Where's the catch with Box<Read + Write>?

hanna-kruppe · January 21, 2018, 3:37pm

Upcasting is not (Rust) compiler jargon, it's OOP jargon

I don't believe multi-trait objects that are never upcasted can be insulated from the implications of supporting upcasts. This is because, again, there might be code anywhere in the application that performs an upcast, so all multi trait objects need to be represented in whatever way is needed for upcasts.

With that in mind, supporting upcasts potentially has a huge cost. It's possible that we'll pick the "N vtable pointers" approach for other reasons, in that case upcasting is cheap to add. But these decisions are interwined.

Hm, good point about proxy impls on trait objects. However, in my experience trait objects in interfaces (including interfaces within a crate) are somewhat common, despite the popularity of generics, especially in "business logic" crates as opposed to foundational crates that provide data structures, algorithms, serialization, etc.

Are you suggesting we restrict which upcasts people can do? That, too would be a valid language design decision informed by what is and isn't implementable efficiently.

skade · January 21, 2018, 9:41pm

Trait objects can be passed through FFI and used in dynamic libraries, so you can't expect that it is never upcasted, even if you'd delay the analysis as much as possible.

atagunov · January 21, 2018, 10:43pm

...that's as much upcasting as C++ supports isn't it?

Matching C++ is probably not that shabby. Surely C++ people have weighted pros and cons of different approaches and how much upcasting could be supported without incurring unreasonable implementation costs?

hanna-kruppe · January 22, 2018, 1:02am

C++'s entire approach to ad hoc polymorphism (both in the design philosophy and the implementation) is so different from Rust's that I don't think such a comparison is useful.

» Written instruction 1: Copy the entries word for word, everything from the line containing "The width and" down to the end of the entries, and leave out the pictures.

» Dataset records:
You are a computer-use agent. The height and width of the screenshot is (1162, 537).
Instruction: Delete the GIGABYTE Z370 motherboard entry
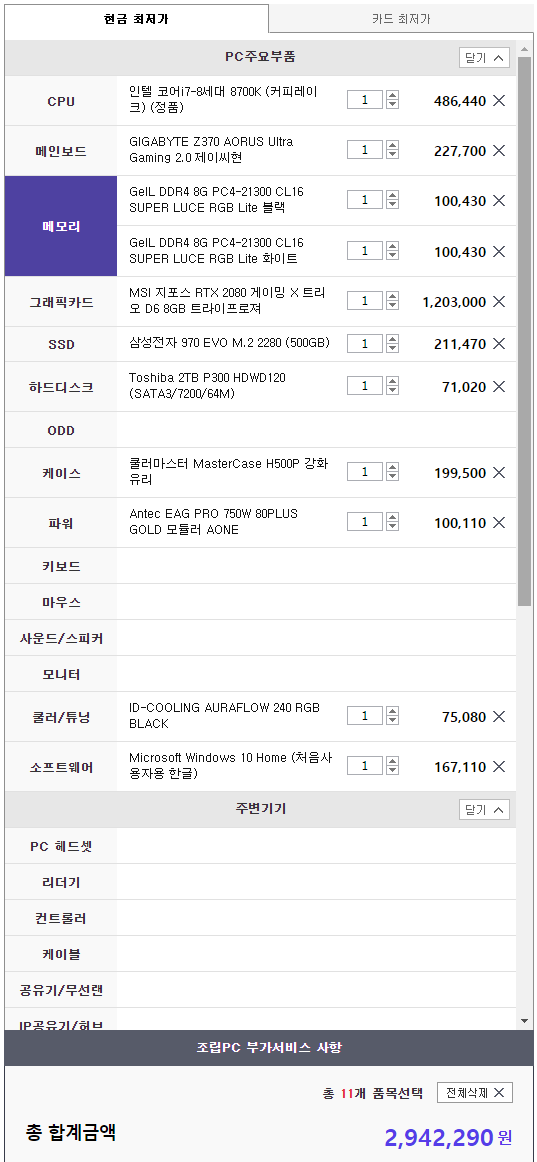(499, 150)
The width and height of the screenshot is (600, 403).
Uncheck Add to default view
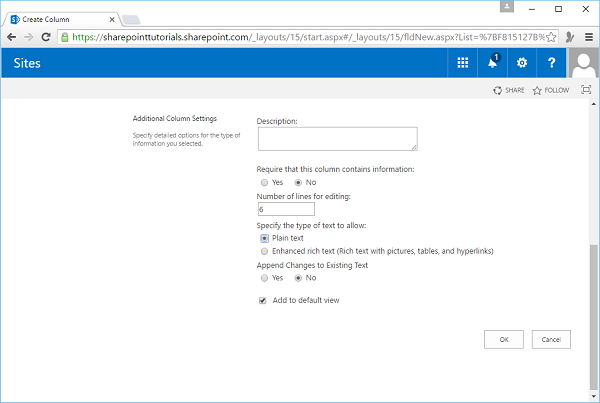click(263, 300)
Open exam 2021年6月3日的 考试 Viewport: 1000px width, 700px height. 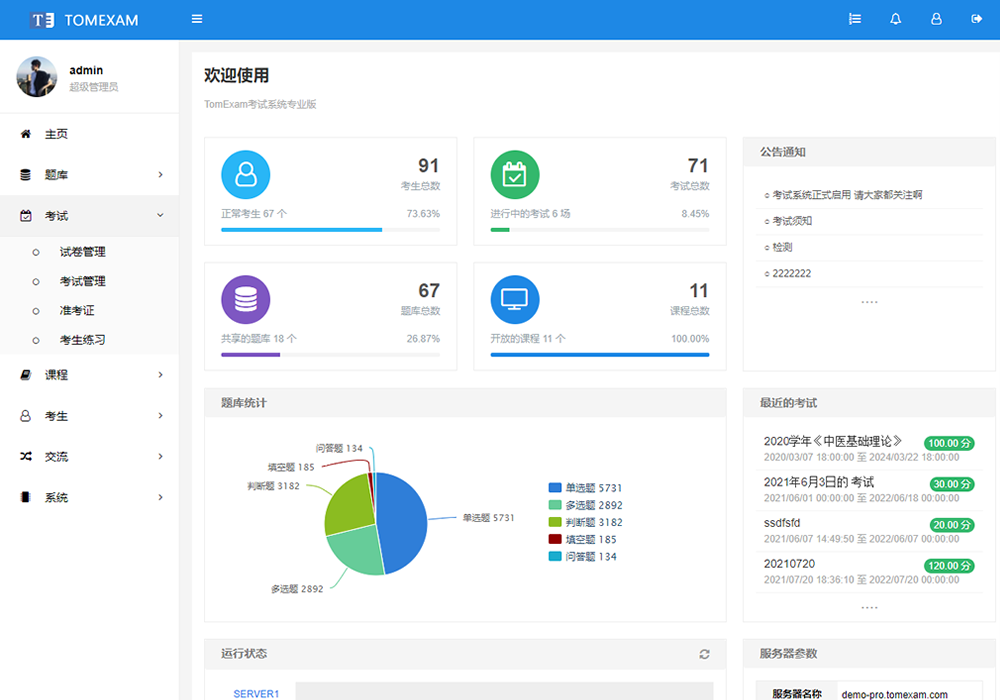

» Written instruction 2: In the thread on Rust trait objects, write out everything from "Hm, good point" down to "isn't implementable efficiently." again, swapping "generics" for "type parameters".

» Correct response 1:
The width and height of the screenshot is (600, 403).
Uncheck Add to default view
click(263, 300)
Open exam 2021年6月3日的 考试 Viewport: 1000px width, 700px height. 

» Correct response 2:
Hm, good point about proxy impls on trait objects. However, in my experience trait objects in interfaces (including interfaces within a crate) are somewhat common, despite the popularity of type parameters, especially in "business logic" crates as opposed to foundational crates that provide data structures, algorithms, serialization, etc.

Are you suggesting we restrict which upcasts people can do? That, too would be a valid language design decision informed by what is and isn't implementable efficiently.